### Your assignment
Where the records below show a line containing "The height and width of the screenshot is (868, 1604).", start copying; end with the line containing "You are a GUI", and copy it too.

Start of Provided data

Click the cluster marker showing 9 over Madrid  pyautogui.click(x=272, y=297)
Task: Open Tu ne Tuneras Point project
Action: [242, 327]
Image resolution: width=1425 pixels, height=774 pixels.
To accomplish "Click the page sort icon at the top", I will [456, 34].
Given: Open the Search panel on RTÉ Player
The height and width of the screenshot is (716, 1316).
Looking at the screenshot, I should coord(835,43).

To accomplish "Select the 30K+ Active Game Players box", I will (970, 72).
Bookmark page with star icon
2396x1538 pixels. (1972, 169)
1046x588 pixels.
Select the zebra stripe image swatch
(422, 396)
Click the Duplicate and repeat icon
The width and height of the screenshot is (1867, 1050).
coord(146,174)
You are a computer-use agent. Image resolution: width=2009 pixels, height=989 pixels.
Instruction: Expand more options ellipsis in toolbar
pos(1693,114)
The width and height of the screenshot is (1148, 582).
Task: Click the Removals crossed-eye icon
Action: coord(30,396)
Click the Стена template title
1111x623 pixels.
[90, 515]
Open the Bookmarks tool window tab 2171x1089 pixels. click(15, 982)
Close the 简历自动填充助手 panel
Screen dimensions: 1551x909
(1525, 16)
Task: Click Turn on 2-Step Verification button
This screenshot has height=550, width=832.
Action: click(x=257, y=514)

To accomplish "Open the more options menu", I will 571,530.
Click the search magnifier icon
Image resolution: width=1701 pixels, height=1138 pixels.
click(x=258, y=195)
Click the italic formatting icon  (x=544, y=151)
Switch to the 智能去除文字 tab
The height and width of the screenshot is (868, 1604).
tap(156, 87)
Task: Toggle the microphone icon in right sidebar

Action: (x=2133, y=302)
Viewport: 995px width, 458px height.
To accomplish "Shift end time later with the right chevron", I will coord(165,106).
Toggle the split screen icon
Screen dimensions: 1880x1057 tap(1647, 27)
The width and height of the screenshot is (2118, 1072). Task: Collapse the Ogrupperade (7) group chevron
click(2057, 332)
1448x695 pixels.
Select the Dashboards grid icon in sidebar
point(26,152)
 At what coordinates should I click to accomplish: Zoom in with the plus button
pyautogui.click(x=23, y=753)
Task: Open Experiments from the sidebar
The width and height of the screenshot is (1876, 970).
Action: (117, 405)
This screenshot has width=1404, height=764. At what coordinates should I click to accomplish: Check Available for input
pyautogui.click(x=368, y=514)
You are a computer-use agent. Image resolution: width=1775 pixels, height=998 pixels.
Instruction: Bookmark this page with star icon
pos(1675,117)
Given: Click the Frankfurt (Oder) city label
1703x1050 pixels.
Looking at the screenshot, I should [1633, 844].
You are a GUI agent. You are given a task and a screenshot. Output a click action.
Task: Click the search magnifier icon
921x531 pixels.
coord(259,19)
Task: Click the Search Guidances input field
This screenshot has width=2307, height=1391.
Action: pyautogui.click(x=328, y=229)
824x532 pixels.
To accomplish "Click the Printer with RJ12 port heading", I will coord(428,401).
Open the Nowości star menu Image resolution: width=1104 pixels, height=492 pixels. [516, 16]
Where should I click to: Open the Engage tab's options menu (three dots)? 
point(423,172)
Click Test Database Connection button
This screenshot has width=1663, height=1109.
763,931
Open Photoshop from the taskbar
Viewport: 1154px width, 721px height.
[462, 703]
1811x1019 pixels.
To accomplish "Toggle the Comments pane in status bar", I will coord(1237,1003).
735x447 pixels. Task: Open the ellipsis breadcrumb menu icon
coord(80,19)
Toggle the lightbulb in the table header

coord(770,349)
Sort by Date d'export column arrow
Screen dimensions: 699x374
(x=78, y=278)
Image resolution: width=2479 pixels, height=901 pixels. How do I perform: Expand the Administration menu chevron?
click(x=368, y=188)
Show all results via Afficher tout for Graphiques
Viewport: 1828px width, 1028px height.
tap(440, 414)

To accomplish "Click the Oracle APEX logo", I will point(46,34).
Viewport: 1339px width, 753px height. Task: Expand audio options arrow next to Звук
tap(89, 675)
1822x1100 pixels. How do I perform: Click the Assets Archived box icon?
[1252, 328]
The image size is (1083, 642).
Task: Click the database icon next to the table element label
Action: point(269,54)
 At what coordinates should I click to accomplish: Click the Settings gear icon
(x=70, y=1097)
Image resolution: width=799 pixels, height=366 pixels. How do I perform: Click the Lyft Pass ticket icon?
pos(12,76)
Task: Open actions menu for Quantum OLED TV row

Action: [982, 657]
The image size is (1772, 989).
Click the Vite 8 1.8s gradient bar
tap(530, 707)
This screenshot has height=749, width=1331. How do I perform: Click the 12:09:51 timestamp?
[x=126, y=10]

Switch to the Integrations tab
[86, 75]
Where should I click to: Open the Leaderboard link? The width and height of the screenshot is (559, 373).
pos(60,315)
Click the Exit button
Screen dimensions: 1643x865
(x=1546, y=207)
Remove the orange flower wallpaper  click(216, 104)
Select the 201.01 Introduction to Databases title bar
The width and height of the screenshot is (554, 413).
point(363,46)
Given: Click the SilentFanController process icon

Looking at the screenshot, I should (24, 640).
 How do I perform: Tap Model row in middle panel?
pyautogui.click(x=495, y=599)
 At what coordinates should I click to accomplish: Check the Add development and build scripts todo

End of Provided data

### Answer for this exercise
The height and width of the screenshot is (868, 1604).
tap(156, 87)
Task: Toggle the microphone icon in right sidebar

Action: (x=2133, y=302)
Viewport: 995px width, 458px height.
To accomplish "Shift end time later with the right chevron", I will coord(165,106).
Toggle the split screen icon
Screen dimensions: 1880x1057 tap(1647, 27)
The width and height of the screenshot is (2118, 1072). Task: Collapse the Ogrupperade (7) group chevron
click(2057, 332)
1448x695 pixels.
Select the Dashboards grid icon in sidebar
point(26,152)
 At what coordinates should I click to accomplish: Zoom in with the plus button
pyautogui.click(x=23, y=753)
Task: Open Experiments from the sidebar
The width and height of the screenshot is (1876, 970).
Action: (117, 405)
This screenshot has width=1404, height=764. At what coordinates should I click to accomplish: Check Available for input
pyautogui.click(x=368, y=514)
You are a computer-use agent. Image resolution: width=1775 pixels, height=998 pixels.
Instruction: Bookmark this page with star icon
pos(1675,117)
Given: Click the Frankfurt (Oder) city label
1703x1050 pixels.
Looking at the screenshot, I should [1633, 844].
You are a GUI agent. You are given a task and a screenshot. Output a click action.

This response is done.